1. En premier lieu, l'évangile s'annonce toujours à partir de la loi, en fonction d'elle et en contradiction avec elle. On ne peut énoncer, formuler l'évangile que par rapport à une loi. Il ne prend son sens et sa portée véritables que dans son opposition avec elle. Il en résulte qu'une personne religieuse se trouve plus proche de la vérité (elle a plus conscience de sa précarité) et plus disponible pour la prédication de l'évangile qu'une personne irréligieuse ou séculière qui a tué en elle les questions existentielles fondamentales. Dans un sermon, Bultmann affirme : « l'homme qui ne construit plus d'autel au Dieu inconnu n'adorera pas non plus le Dieu révélé »* . Paul a donc raison de louer les athéniens pour leur piété. Elle les oppose, certes, à l'évangile, mais en même temps elle fournit un point d'ancrage où la prédication chrétienne peut s'accrocher. Au contraire, les barthiens (mais pas Barth lui-même) ont tendance à penser que l'athée se trouve plus proche de Dieu que le religieux.
2. En second lieu, pour les israélites, puis pour les judéo-chrétiens, l'Ancien Testament représente, incarne la loi. La loi peut parfaitement prendre d'autres formes. On peut considérer que le stoïcisme a été la loi (et donc l'équivalent de l’Ancien Testament) de nombreux pagano-chrétiens, que l'humanisme idéaliste est la loi (et donc l'équivalent de l'Ancien Testament) pour les chrétiens européens du début du vingtième siècle. En prolongeant, on pourrait se demander, ce que Bultmann ne fait pas, si leurs religions ancestrales ne constituent pas pour les africains chrétiens leur Ancien Testament.
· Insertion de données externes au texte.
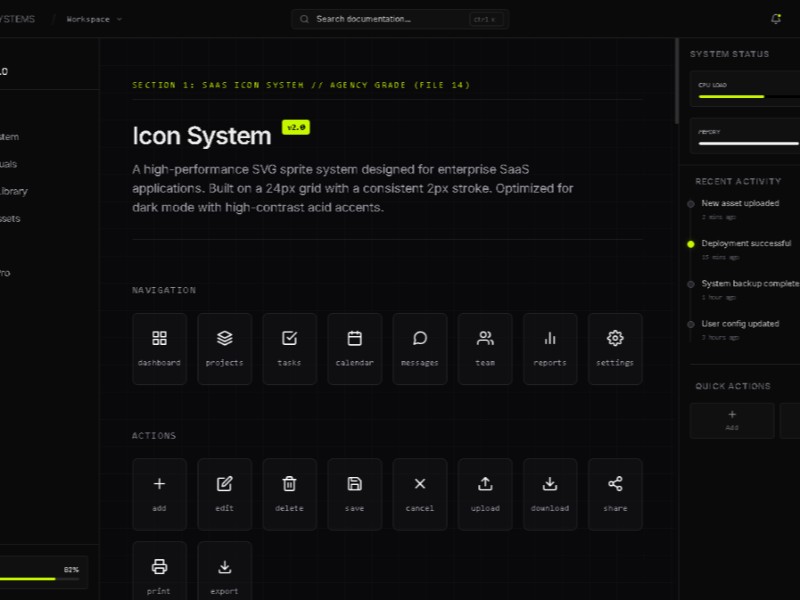This screenshot has height=600, width=800.
Task: Select the share icon tile
Action: [615, 493]
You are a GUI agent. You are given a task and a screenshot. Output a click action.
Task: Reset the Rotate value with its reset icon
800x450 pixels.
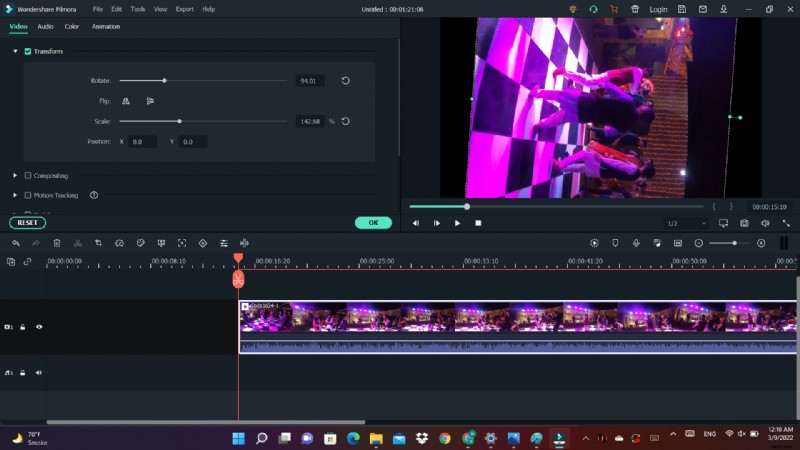pos(345,81)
Ainsi, Bultmann à la fois valorise théologiquement les religions (elles ont une importance et une fonction comparables à celles de l'Ancien Testament), et les subordonne fortement à l'évangile qui, en même temps, les exauce et les contredit.
Conclusion
J'ai noté, en commençant, qu'à certains égards Bultmann relève de l'exclusivisme. En effet, pas un instant, il n'envisage qu'il puisse y avoir une révélation divine positive dans les religions. Elles témoignent de l'absence ou du besoin de Dieu et non de sa présence et de son action. Leur vérité se rapporte à l'être humain, non à Dieu. Bultmann se situe, il le souligne souvent, dans la filiation de Luther. Il reprend et actualise la position du Réformateur allemand, qui voit dans toutes les religions des expressions de la loi.
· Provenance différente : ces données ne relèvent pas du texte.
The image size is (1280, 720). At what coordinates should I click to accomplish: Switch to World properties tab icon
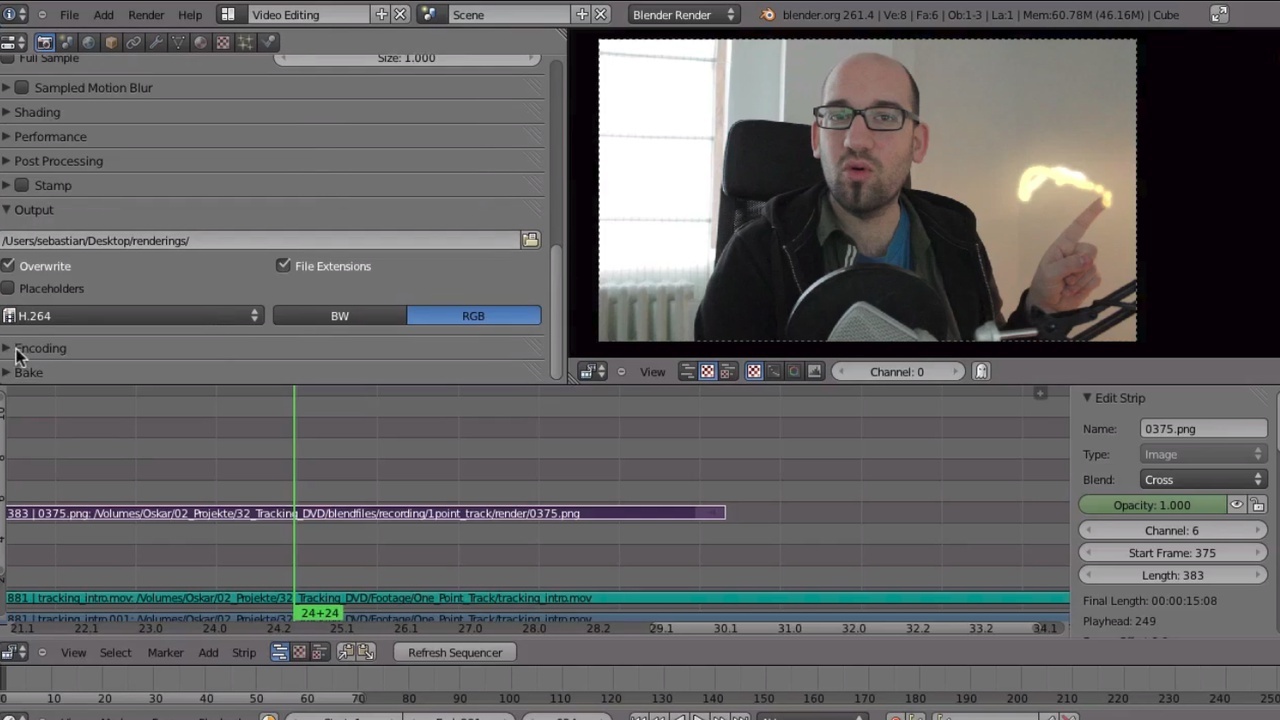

Pourtant, Bultmann a, en même temps, une démarche de type inclusiviste. En effet, par sa conception paradoxale et dialectique de la loi, il donne aux religions une valeur propédeutique. Elles constituent une préparation à l'évangile; toutefois cette préparation reste négative. Les religions ne donne pas une base, elles font apparaître un manque. Elles offrent un point d’attache à l'évangile précisément en s'y opposant.
Bultmann ne pense évidemment pas à un dialogue entre les religions, mais à une prédication évangélique qui partirait de la forme de la loi que connaissent ses auditeurs, une prédication qui à la fois s'appuierait sur leur religion et la combattrait.
La force de Bultmann réside dans son analyse de l'existence humaine; sa faiblesse me semble venir d'une méconnaissance concrète des religions. Elles sont un peu trop sous sa plume des abstractions et des constructions de l'esprit.